Joan Woodward (27 September 1916 – 1971) was a British professor in industrial sociology and organizational studies.

==Background==
Woodward was educated at Oxford University, where she gained a first in Philosophy, Politics and Economics in 1936, followed by an MA in medieval philosophy from Durham University in 1938, and a Diploma in Social and Public Administration from Oxford in 1939. During World War II she worked as a manager, rising to be Senior Labour Manager at ROF Bridgwater. She undertook her early research at South East Essex College of Technology, before joining Imperial College in 1957 as a part-time lecturer in Industrial Sociology and was appointed to a Senior Lectureship in the Production Engineering Section in 1962.

==Pursuits==
Woodward was a leading academic and commentator in the field of Organization Theory, particularly Contingency Theory. Woodward was a pioneer for empirical research in organizational structures and author of analytical frameworks that establish the link between technology and production systems and their role in shaping effective organizational structures. She classified the technology into Unit based or (Small scale), Mass based or (large scale) and Continuous process organizations. All successful organizations in these categories, according to her, had a particular organizational structure.

| Structural Characteristic | Unit based | Mass based | Continuous based |
|---|---|---|---|
| Number of management levels | Low | Medium | High |
| Supervisory span of control | Low | High | Low |
| Ratio of managers to total workforce | Low | Medium | High |
| Skill level of workers | High | Low | High |
| Overall structure | Organic | Mechanistic | Organic |

In 1964, she was invited to work part-time for the Ministry of Labour. This was followed, in 1969, by an appointment as Professor of Industrial Sociology and Director of the Industrial Sociology Unit.

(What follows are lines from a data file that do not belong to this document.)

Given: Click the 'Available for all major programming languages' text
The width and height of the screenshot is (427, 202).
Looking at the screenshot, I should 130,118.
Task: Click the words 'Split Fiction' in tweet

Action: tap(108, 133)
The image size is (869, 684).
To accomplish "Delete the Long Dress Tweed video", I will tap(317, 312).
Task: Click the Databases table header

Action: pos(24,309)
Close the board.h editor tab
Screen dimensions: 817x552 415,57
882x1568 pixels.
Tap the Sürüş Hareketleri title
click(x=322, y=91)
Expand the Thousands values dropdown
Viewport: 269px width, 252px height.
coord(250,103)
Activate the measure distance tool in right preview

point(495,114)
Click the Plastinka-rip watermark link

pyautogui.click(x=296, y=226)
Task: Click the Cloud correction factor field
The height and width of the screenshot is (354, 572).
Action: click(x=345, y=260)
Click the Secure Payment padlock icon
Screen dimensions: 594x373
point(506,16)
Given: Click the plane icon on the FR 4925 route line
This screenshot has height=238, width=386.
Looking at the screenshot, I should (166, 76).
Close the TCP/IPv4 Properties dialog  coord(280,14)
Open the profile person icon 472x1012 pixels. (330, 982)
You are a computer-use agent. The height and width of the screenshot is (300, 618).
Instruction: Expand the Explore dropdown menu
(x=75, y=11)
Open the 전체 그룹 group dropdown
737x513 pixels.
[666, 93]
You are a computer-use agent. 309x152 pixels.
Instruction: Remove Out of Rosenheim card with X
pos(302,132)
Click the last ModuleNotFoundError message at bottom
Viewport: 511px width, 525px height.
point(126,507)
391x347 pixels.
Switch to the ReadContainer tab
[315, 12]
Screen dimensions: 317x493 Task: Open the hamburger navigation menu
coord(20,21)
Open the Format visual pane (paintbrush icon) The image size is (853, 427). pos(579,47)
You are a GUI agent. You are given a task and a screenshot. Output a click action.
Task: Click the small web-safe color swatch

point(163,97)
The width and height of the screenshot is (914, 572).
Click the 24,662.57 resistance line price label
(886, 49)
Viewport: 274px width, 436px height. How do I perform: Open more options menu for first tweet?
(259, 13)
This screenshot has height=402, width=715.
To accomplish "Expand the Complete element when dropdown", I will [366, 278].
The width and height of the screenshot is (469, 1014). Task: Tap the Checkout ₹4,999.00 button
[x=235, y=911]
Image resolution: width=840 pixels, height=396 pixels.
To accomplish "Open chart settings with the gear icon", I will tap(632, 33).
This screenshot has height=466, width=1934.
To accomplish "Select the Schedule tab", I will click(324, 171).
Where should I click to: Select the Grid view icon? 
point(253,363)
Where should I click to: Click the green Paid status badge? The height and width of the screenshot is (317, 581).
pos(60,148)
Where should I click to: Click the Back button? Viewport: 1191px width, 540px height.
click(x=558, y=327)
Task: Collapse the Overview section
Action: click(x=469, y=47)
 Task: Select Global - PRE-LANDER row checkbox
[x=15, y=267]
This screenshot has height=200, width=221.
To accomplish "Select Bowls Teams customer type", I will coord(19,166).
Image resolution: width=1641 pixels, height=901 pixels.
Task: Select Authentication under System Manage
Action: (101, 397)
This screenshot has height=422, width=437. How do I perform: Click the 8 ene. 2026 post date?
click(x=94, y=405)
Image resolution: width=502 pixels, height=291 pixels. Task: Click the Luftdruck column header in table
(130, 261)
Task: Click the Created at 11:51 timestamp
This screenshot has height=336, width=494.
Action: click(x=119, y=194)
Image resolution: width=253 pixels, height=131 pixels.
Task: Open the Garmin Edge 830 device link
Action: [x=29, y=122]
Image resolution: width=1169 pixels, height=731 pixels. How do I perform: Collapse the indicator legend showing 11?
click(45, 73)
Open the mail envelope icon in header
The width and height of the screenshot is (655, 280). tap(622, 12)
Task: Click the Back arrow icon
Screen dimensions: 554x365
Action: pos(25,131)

In 1970, Prof. Woodward published a book Industrial Organization: Behaviour and Control. This text described the complete work of her research group since 1962.

Her work received international recognition, leading to an invitation to join a group of the top seven organization theorists that was called the Magnificent Seven. Such international acclaim was rare for a woman at this period.

Woodward died in 1971, aged 54, after treatment for breast cancer.

==Works==
- The Dockworker: an analysis of conditions of employment in the port of Manchester.. Liverpool: University of Liverpool Press, 1954
- The Saleswoman: a study of attitudes and behaviour in retail distribution. London: Isaac Pitman & Sons, 1960
- Industrial Organization: Theory and Practice. London, New York: Oxford University Press, 1965.
- (with Allan Flanders and Ruth Pomeranz) Experiment in industrial democracy: a study of the John Lewis Partnership. London: Faber, 1968.
- (ed.) Industrial Organization: Behaviour and Control. London: Oxford University Press, 1970.

==Legacy==
As the second woman to receive a chair at Imperial College, Woodward is a role model for women in science, engineering and technology. The bi-annual Joan Woodward Memorial Lecture takes place at Imperial College Business School. The Joan Woodward Prize is bestowed annually on an undergraduate or post-graduate undertaking a thesis in a topic that matches the research interests of Joan Woodward. Both the lecture series and student prizes are supported by an endowment fund that has been established in her name.

In 2010 Woodward was the subject of a collection of essays in her honour.